I stalk Pinterest for ideas. It’s like being a teacher all over again, planning my lessons with Noah. He knows his own mind when it comes to his artistic creations. He knows his own mind full stop. He won’t be guided and our creations are never Pinterest worthy. The week of Halloween, we did potato stamping in the shape of a pumpkin. But Noah didn’t like the pumpkins having eyes and mouth so he painted over them. We also did finger-painting around a bat shape on black paper. This was a particular favourite and he asked to do it again a few days later. When he said, “I want to make a bat,” I thought he said, “I want to make a rat,” so I cut him out a giant rat shape. This caused a meltdown until I finally understood what he meant. Then he painted the rat too.
If I hear the Mr. Maker theme tune, I have to shoot across the room and pay full attention because, at some point that day, I will be asked to replicate whatever it was Mr. Maker made.
Noah: Can you draw me what Mr. Maker drew this morning?
Me: What was it?
Noah: That thing that Mr. Maker drew this morning!
Me: What did Mr. Maker draw this morning?
Noah: I don’t know. Do you know?
Me: No, I don’t know. What did it look like?
Noah: A fridge with feet.
Me: A fridge? A fridge that we put food inside? With feet?
Noah: I SAID I WANT THAT THING THAT MR MAKER DID DRAW THIS MORNING!!!!
Obviously, I am delighted Noah is exploring his creative side. I am delighted that he has proved himself capable of sitting down and doing an activity calmly for a prolonged period of time. But as well as the fact that his constant desire to make things is intense, it is also problematic in other ways. Firstly, it’s expensive. I bought him a big pack of paper and set of felt tip pens (never again) in IKEA and they were used up within a week. I’ve also bought him countless craft kits – wooden elephants, paper boxes, foam dinosaurs, Christmas cards. Second problem: it’s messy. Last week, I was on the phone to the council about reinstating our parking permit and Noah was painting at the kitchen table. He spilt an entire pot of blue paint on my Mum’s upholstered chair. I had to phone her in hospital to break the news. Today, Noah started to paint the outside of the paint pots. I told him to stop so he roared in outrage and threw the purple paint pot at the white kitchen wall. He has several tops I cannot get the paint out of to save my life. But my biggest problem is that I am running out of ideas. We have already made Christmas cards for everyone we know. Maybe we should make Happy New Year cards too…
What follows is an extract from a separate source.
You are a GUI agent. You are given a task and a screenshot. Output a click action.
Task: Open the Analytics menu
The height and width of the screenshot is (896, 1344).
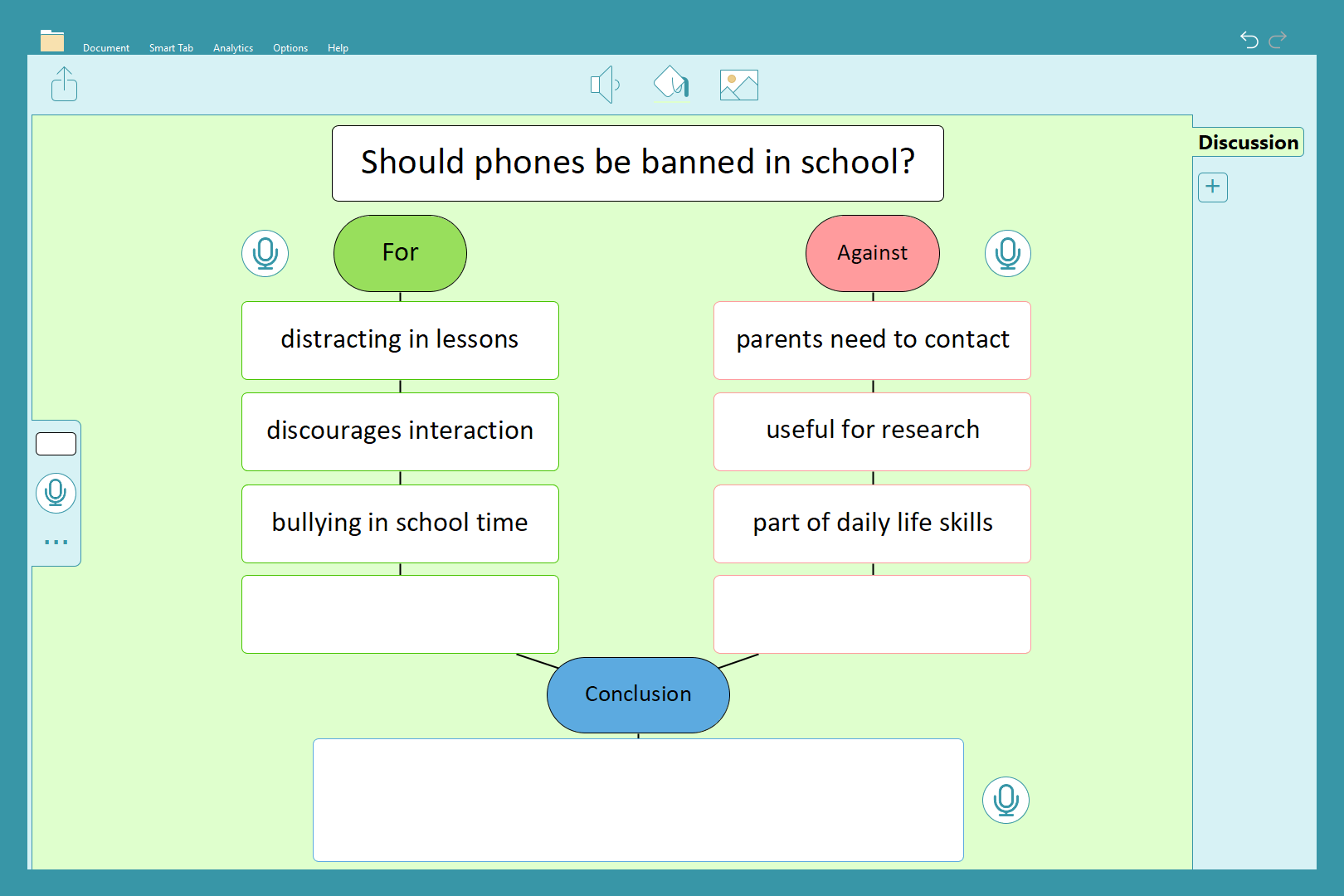[233, 48]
Maybe my Noah will be a world famous artist one day. Maybe he will win the Turner Prize and I will be interviewed about what he was like as a child and I will be able to regale journalists with these tales. Most likely, Noah will have grown out of this phase by Christmas and all the craft kits I have stuffed his sack with will remain unopened, left on the shelf to grow dusty because that is the way things go with a three year old. Or is that just my Noah?